## Tekstfragment
####

Source: Wikimedia Commons

Hoe kijken Russische leiders naar het Westen? En hoe zien Russische leiders hun eigen buitenlands beleid en de positie van Rusland in de wereld? De – op confrontatie gerichte – Russische buitenlandpolitiek van de afgelopen jaren wordt gedreven door grieven en door een wereldbeeld dat onverenigbaar is met dat van de meeste westerse leiders. Inzicht in de Russische grieven en het Russisch wereldbeeld helpt te begrijpen hoe de relatie met vooral het Westen zo kon verslechteren, en waarom Rusland zich zo onberekenbaar opstelt.

Russische grieven

De lijst van Russische grieven jegens het Westen is lang. Het voornaamste bezwaar betreft de uitbreiding van de NAVO richting Oost-Europa. Het is onder Russen gebruik geworden te beweren dat westerse leiders in de nadagen van de Sovjetunie hebben toegezegd dat de NAVO niet naar het Oosten uit zou uitbreiden.[1] Analyses van wat destijds werkelijk is besproken, maken aannemelijk dat de toezegging op een mythe berust.[2] Zelfs als dit niet het geval is, is het curieus dat de Russen er zo zwaar aan tillen: het gaat om een mondelinge toezegging, gedaan door individuele westerse leiders op een moment dat de wereld er wezenlijk anders uitzag dan nu.

####

## Opdracht
Wat noemt de tekst over het Russische buitenlandbeleid als het voornaamste Russische bezwaar tegen het Westen? De lijst met gegevens die hierna volgt, heb je voor de opdracht niet nodig.

## Gegevensfragment

####

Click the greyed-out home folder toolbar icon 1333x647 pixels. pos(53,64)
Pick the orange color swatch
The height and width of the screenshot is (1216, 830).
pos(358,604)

####

## Uitwerking
De uitbreiding van de NAVO richting Oost-Europa.